Route 72X and other commuter buses are packed, and their ridership is rising. With tolls set to rise on the Golden Gate Bridge, the problem could get even worse. While a good thing, Golden Gate Transit (GGT) needs to figure out how to deal with the rising tide. GGT has two ways to accommodate excess ridership: increase the bus frequency or increase the bus size.
Increase frequency
Frequency is freedom. Rather than spacing buses to come every 30 minutes, GGT might space them every 15, or 7, or 3. This reduces the penalty for missing your bus, as there will be another one coming soon.
The upside is that this can induce demand, especially if development and transportation policies at either end of the line encourage transit use. More trips are viable by this bus, as riders have more flexibility to schedule their trips. Casual riders, if the bus comes frequently enough, won’t need to check a schedule at all. For a commuter line, the rider just needs to know that buses leave between, say, 5am and 9:30am. Any more detail is unnecessary.
The downside is that frequency, especially on commuter lines, is expensive. GGT pays its drivers full-time, and a number of the buses deadhead (run Not In Service) up to Santa Rosa or San Rafael after their commute runs. Improved frequency will mean more drivers and likely more deadheading.
This added burden may be beyond GGT’s capability to deliver. Increasing frequency on round-trip Basic services, such as the 101, or turning deadhead runs into northbound commuter service would allow fares to recoup the costs.
Bigger buses
While it doesn’t induce demand in the same way a more-frequent route may, a larger bus will accommodate the extra ridership without adding significantly to operating costs. Other bus systems use extra-long buses to meet demand, but these would be difficult to navigate around downtown San Francisco and tend to be too utilitarian for commuters’ taste.
A better method would be to use double-decker buses similar to those used by Megabus and Google (like the Van Hool TDX27 Astromega). They have rear storage capacity for 8 bicycles (Google runs with rack space for another 4 on the rear), enough seating for 91 passengers, and aren’t significantly taller or longer than the MCI buses currently in use by GGT. And, unlike the MCI buses, these have rear doors.

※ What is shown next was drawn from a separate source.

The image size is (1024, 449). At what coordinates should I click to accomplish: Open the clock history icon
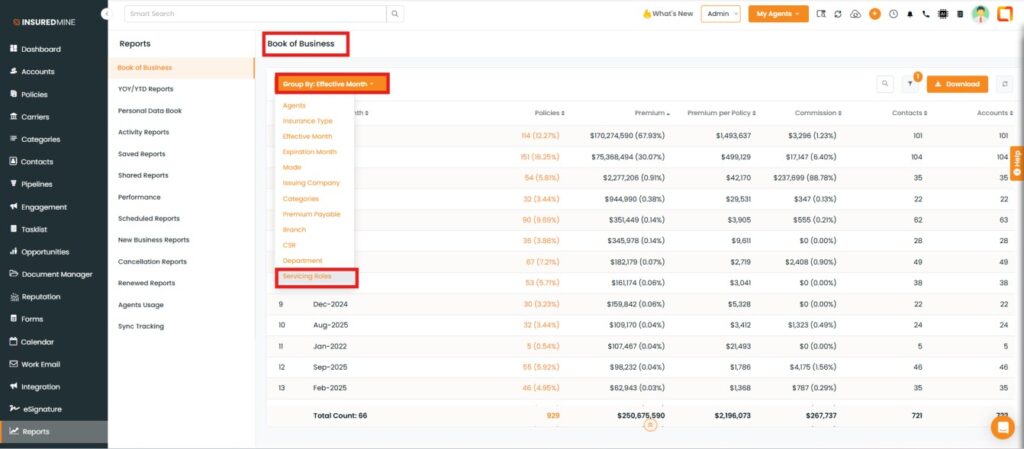point(893,14)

Currently, all GGT buses offload and load at the front door, reducing the rear doors to vestigial afterthoughts. The delay of boarding passengers waiting others getting off adds to operating expenses and trip time. With larger buses, this effect is exaggerated. If GGT got its act together and allowed passengers to get off the bus at the rear doors, a rear door on large-capacity GGT commuter buses would save the agency quite a bit on already expensive routes. Allowing commuters to board at the rear would save even more time and money.
Double-deckers wouldn't be unprecedented in the Bay Area. The Google Shuttle is a great success. They navigate San Francisco's streets with relative ease and provide a comfortable way for their workers to get to Silicon Valley.
Whether with bigger buses, or with greater frequency, GGT will need to address its crowding. At least internally, it start to consider the costs and trade-offs to each approach.